O futebol brasileiro ainda carrega vícios estruturais que insistem em sobreviver ao tempo. Um deles é a tentativa recorrente de deslegitimar mulheres quando estas ocupam espaços de poder, visibilidade ou crítica qualificada. Por isso, o posicionamento público de Leila Pereira, presidente do Palmeiras, em defesa da jornalista Renata Mendonça, não é um mero gesto de cortesia. É um ato de liderança institucional.
Quando Leila afirma que de dirigentes de grandes clubes se espera conduta exemplar e jamais misoginia, ela transcende o cargo que ocupa no Alviverde. Ela fala como uma gestora que compreende que a governança também se constrói com valores, cultura e responsabilidade pública. Em um ambiente historicamente permissivo com ataques pessoais, estabelecer limites é um ato político necessário. E limites importam.
O ataque direcionado a Renata Mendonça, profissional cuja trajetória é pilar na cobertura do futebol feminino no Brasil, não é um fato isolado. Ele é o sintoma de um padrão arcaico: quando uma mulher aponta falhas estruturais, a resposta do sistema não é o debate de ideias, mas a tentativa de desqualificação pessoal. É a estratégia do silenciamento pelo constrangimento.
Ao quebrar a lógica do silêncio conveniente, Leila Pereira redefine o que entendemos por liderança no esporte. Ela demonstra que ocupar o topo da pirâmide exige mais do que administrar orçamentos; exige coragem para confrontar o status quo.
“Não basta ocupar cargos de poder; é preciso exercer esse poder com responsabilidade.”
Entretanto, este avanço não pode ser uma luta solitária. O apoio público de jornalistas homens a Renata Mendonça é um componente vital desta engrenagem. Combater o machismo no esporte não é uma “pauta feminina” ou um “recorte ideológico”. É uma pauta ética, profissional e coletiva. Quando homens se posicionam, eles ajudam a desmontar a barreira do corporativismo de gênero e validam o óbvio: o respeito e a liberdade de imprensa são inegociáveis.

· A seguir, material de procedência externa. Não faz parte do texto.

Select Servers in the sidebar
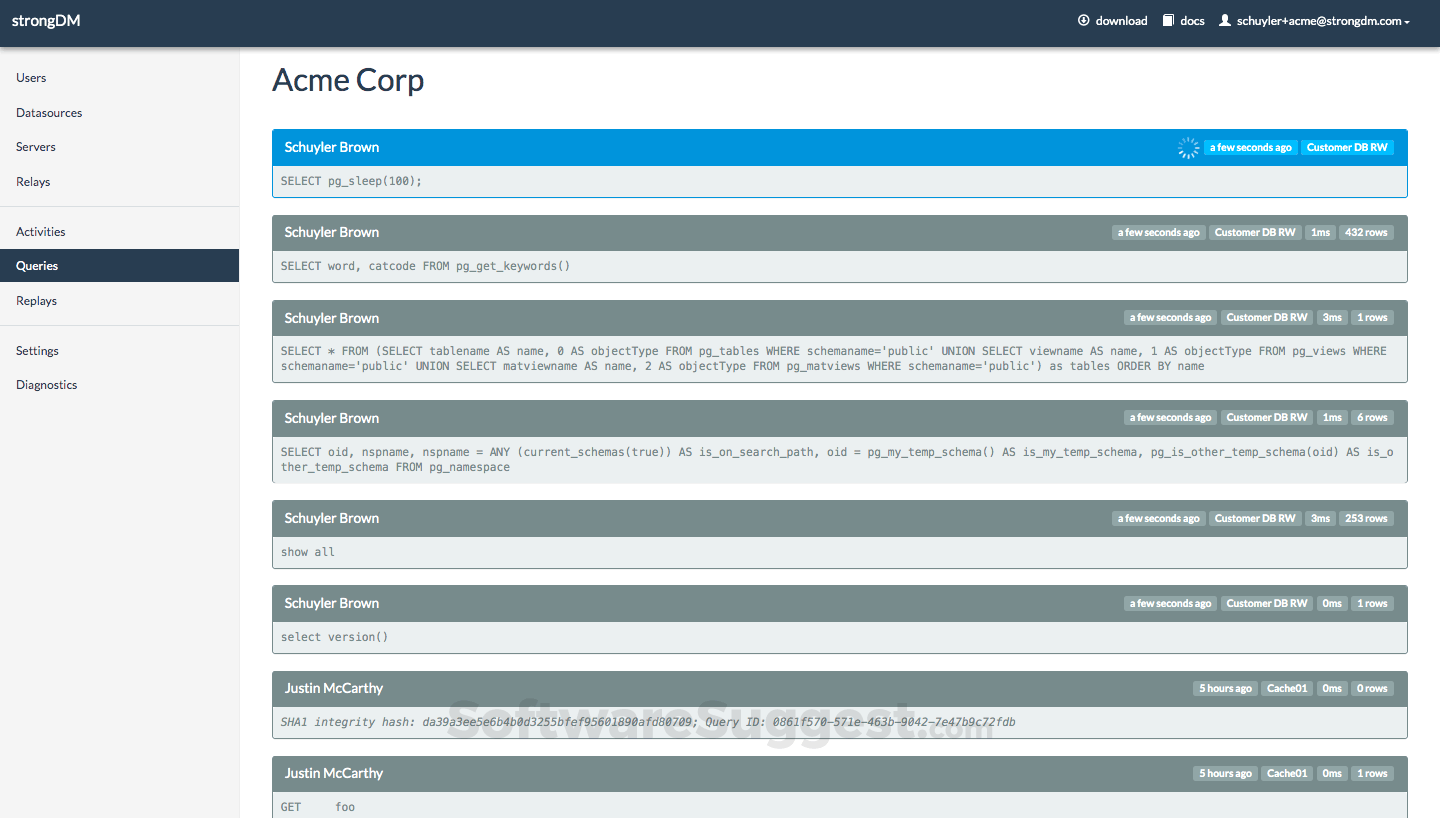Image resolution: width=1440 pixels, height=818 pixels. pyautogui.click(x=35, y=146)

O futebol brasileiro precisa, urgentemente, amadurecer suas relações. Divergências são a alma do esporte. Clubes podem e vão discordar de análises e críticas. O que é inadmissível é ultrapassar a fronteira da civilidade para recorrer a ataques de cunho pessoal. Quando um dirigente ataca uma jornalista por sua condição de mulher, ele não fere apenas uma profissional; ele fere a credibilidade de toda a instituição que representa.

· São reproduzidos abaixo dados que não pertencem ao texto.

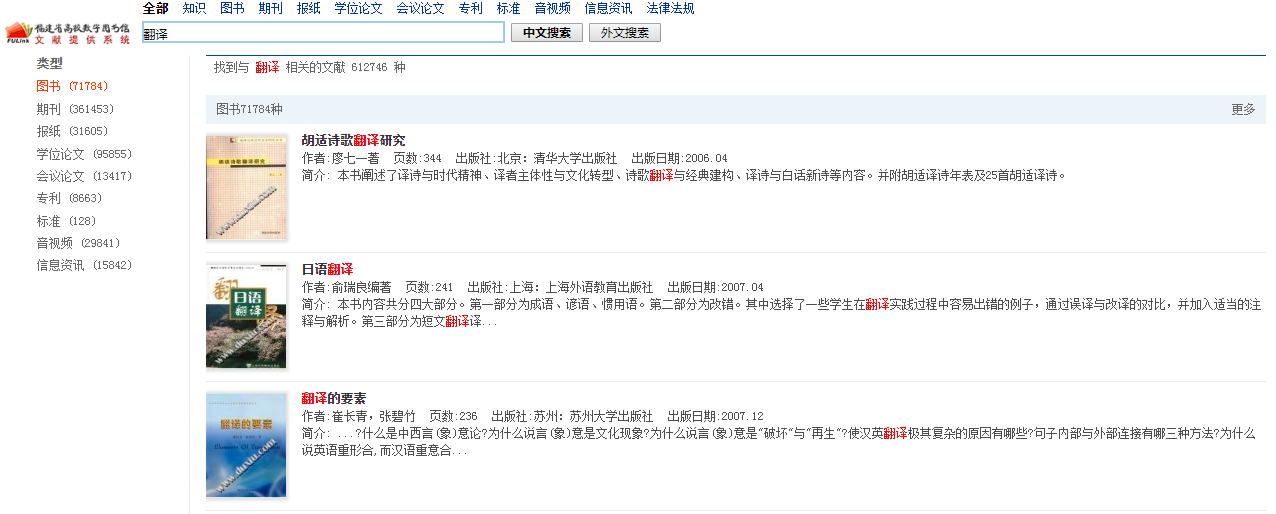
Task: Switch to the 学位论文 top tab
Action: tap(358, 8)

O gesto de Leila Pereira aponta para um novo horizonte. Um futebol onde dirigentes entendem o peso de suas palavras, onde o ecossistema profissional é respeitado e onde a discordância gera debate, não violência simbólica.

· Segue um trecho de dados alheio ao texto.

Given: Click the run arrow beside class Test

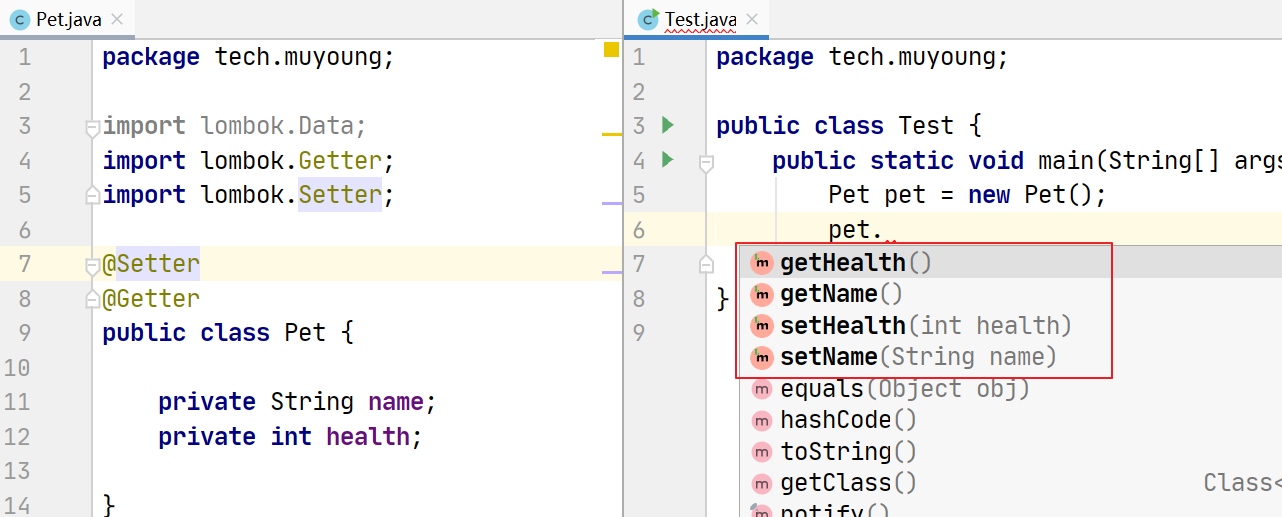Looking at the screenshot, I should 668,126.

Enquanto posturas como esta ainda causarem surpresa, saberemos que o caminho à frente é longo. Mas cada limite imposto e cada voz erguida ajudam a empurrar o futebol para um lugar mais justo.
Afinal, a verdadeira liderança não se mede apenas por troféus na estante ou balanços financeiros positivos. Mede-se, sobretudo, pela coragem de se posicionar quando o silêncio seria a opção mais confortável.